### [SUPPLIED TEXT]
## Begin

Improvement fundamentals applied to safety
1. Safety is a value that must be communicated as non-negotiable from all levels of the leadership.
Strong visible felt leadership is a key foundation for safe sites. Managers at all levels must have a solid, consistent message that safety is an inalienable value for the business and will not be compromised. This needs to be communicated formally, but also regularly through daily conversations and the behaviours of management as they walk around - each day, forever. Improvement initiatives need to be introduced within the context of safety to ensure there is no suggestion that the drive for harm-free sites is to be compromised. Because our improvement methodologies are so strong on delivering results, behavioural change and improved wiring of a business, this is an ideal mechanism to drive improvements in safety in parallel with improvements on other financial dimensions.
2. Assign individual safety targets (leading and lagging)
Like an operations improvement effort, success in safety starts with agreement on a quantitative target that is ambitious but achievable. Too often safety goals are well intentioned but vague. Aspirations like ‘Zero Harm’ and ‘Safety First’ as overarching visions are important but must then be translated into measurable leading and lagging KPI targets for individuals if they are to create focus and traction. Most important of these are the leading (behavioural safety) KPIs - how many safe act observations has an individual carried out, have they done their safety audits etc. When these are connected to the elements of PIP’s improvement methodology, rapid improvements can be delivered.
Once individual targets are agreed, our focus moves to ‘disaggregating these targets into tangible actions that the individual can deliver within the month – along with their actions on their other priority KPIs for the month. This creates focus and velocity in the organisation as people have broken their goals down into tangible elements that they can deliver in a short period of time.
A core part of PIP’s work is tightening the performance reviews right down the organisation. In these weekly reviews, controllable, measurable leading safety KPIs are incorporated with targets within the first few weeks. Lagging KPIs (such as LTIFR) are incorporated as the work progresses. Each week, as with other KPIs, improvement actions are agreed and last week’s actions reviewed to ensure they are completed. As such, at each layer of the business the message is given very clearly that safety comes first and ensures that it is driven with ‘no escape’ execution rigour.

## End

### [PROVIDED MATERIAL]
## Begin

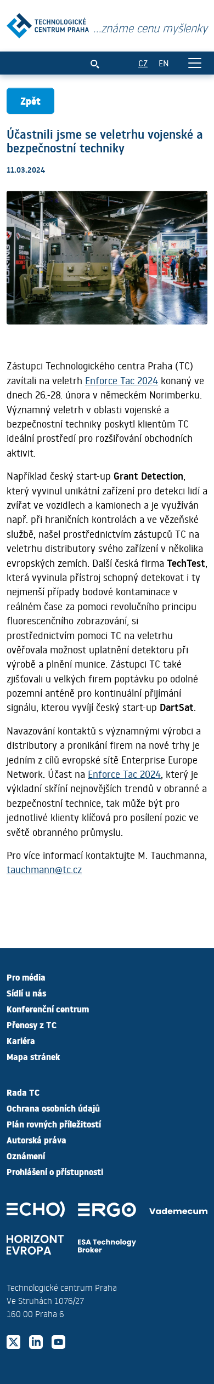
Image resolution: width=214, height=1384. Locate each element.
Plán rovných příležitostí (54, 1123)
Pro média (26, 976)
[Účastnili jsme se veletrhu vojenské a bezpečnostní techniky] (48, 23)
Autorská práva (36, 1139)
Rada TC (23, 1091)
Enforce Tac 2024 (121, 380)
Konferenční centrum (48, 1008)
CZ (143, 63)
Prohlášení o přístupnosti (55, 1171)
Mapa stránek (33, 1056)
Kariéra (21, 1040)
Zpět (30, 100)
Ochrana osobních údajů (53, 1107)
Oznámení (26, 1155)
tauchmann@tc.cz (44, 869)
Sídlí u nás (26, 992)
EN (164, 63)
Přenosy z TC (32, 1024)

## End
## Begin

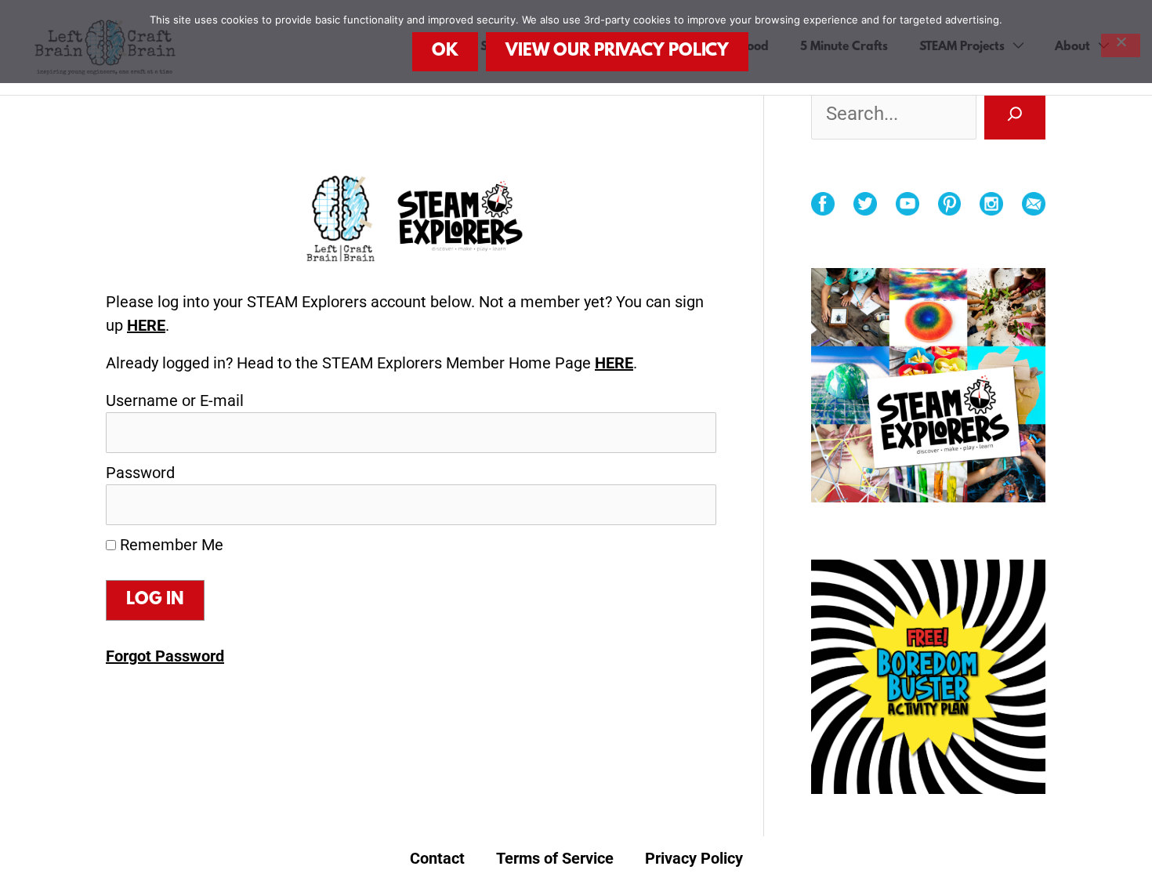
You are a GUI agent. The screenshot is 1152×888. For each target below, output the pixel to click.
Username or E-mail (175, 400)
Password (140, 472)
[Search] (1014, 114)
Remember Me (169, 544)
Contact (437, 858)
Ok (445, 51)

## End

### [CHALLENGE]
In the text on safety improvement, list each all-capital abbreviation once. The records have no role in this work.

### [OUTPUT FOR THIS EXERCISE]
KPI, PIP, LTIFR